Aristizábal: That’s up to the person. Each of us who survives must create meaning from the experience: Why did this happen to me? Why did I survive when other people didn’t? We seek meaning by creating narratives about our lives. The dominant narrative for torture is about “victims.” But I don’t believe in victimhood. People have tried to place me in the category of victim, and I won’t allow it. Those of us who’ve been tortured need to see it as simply one more event in our lives, not a defining characteristic of who we are. And any time you go through a difficult ordeal, it can awaken inner resources. Instead of being a victim, each person can learn the lesson his or her spirit needs to learn. This is very hard to do, though, especially immediately after the traumatic event. First you need medical doctors who will treat you physically and psychologists who will help you find emotional release-the range of services provided here at PTV.

Lefer: After the military let you go, did you have any sort of therapy?

Aristizábal: No, no one thought to give me any, but I had people who listened to me, and friends who hid me because we were afraid the army had only let me go in order to kill me, and I had people who protected me from myself, because I was capable then of doing something stupid. So I did have support.

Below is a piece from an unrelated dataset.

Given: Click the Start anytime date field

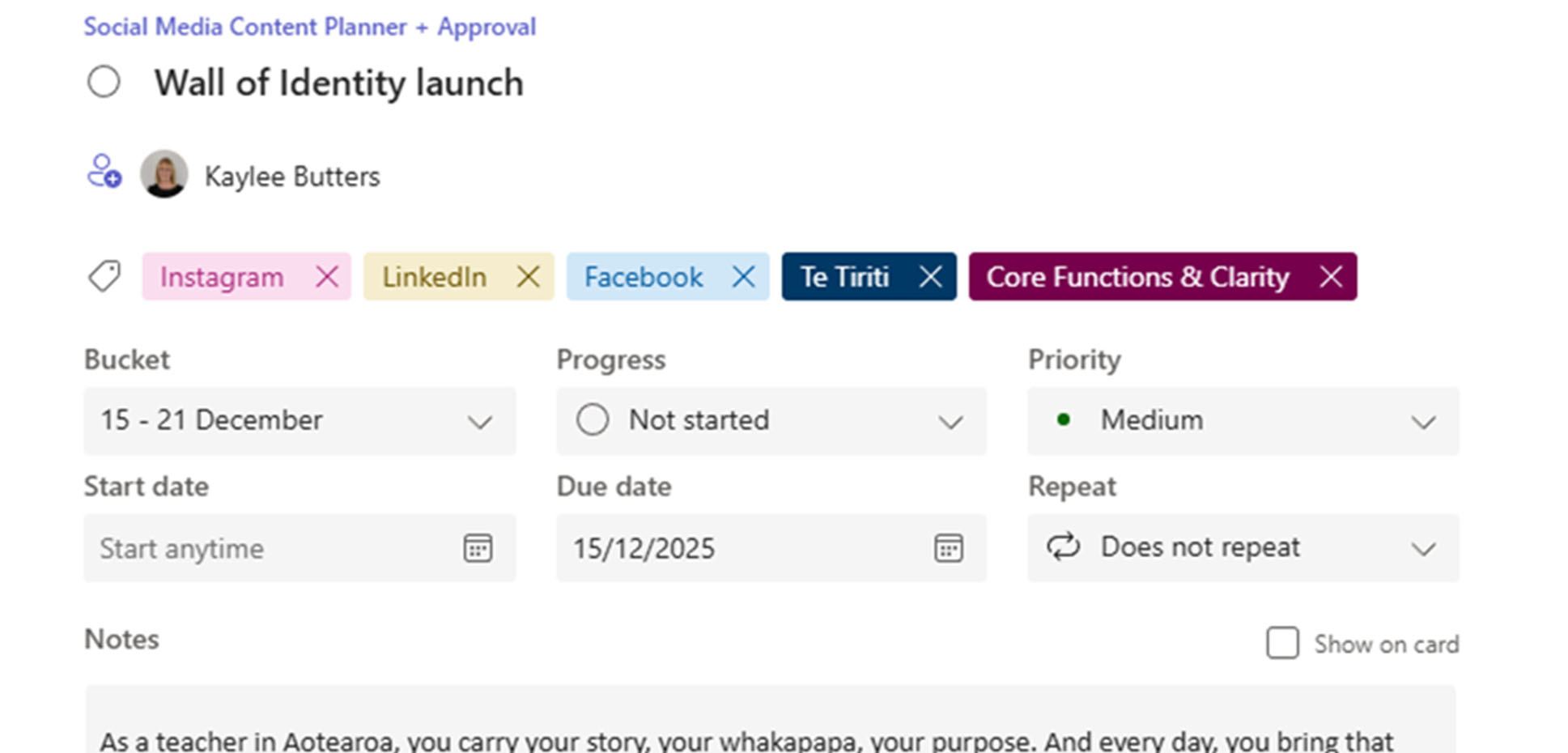Looking at the screenshot, I should (267, 548).
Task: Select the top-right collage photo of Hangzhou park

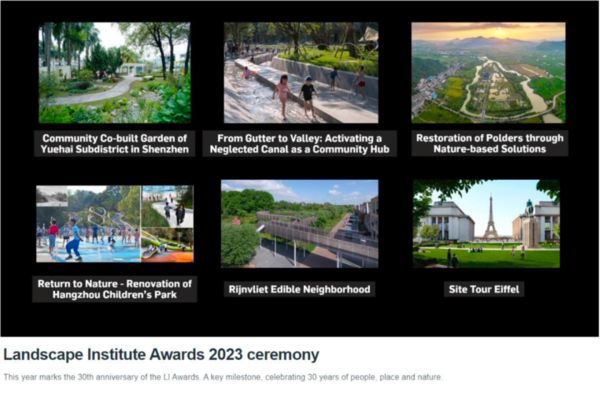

Since then, I have tried to recast the experience of being tortured as an initiation experience. In a traditional society, initiation marks the end of your old life and the beginning of something new. And when the initiation ordeal is over, if you survive, you are welcomed back into the community. Perhaps you come back with a gift of knowledge to share.

People undergo many ordeals – not only torture, but accidents, illness, depression, divorce, imprisonment, even adolescence. But in this country we don’t have ceremonies to reintegrate people back into society.


An observation: One way to view restorative encounters is exactly as ceremonies of reintegration.


One Response

  1. Thanks for this post. I was recently ‘wounded’ and by thinking of the blessing being very close makes sense. You know I believe we should embrace ‘ritual’. Not have it be a scary “drink the Kool-aid” concept, but one to signify moving past a harmful incident.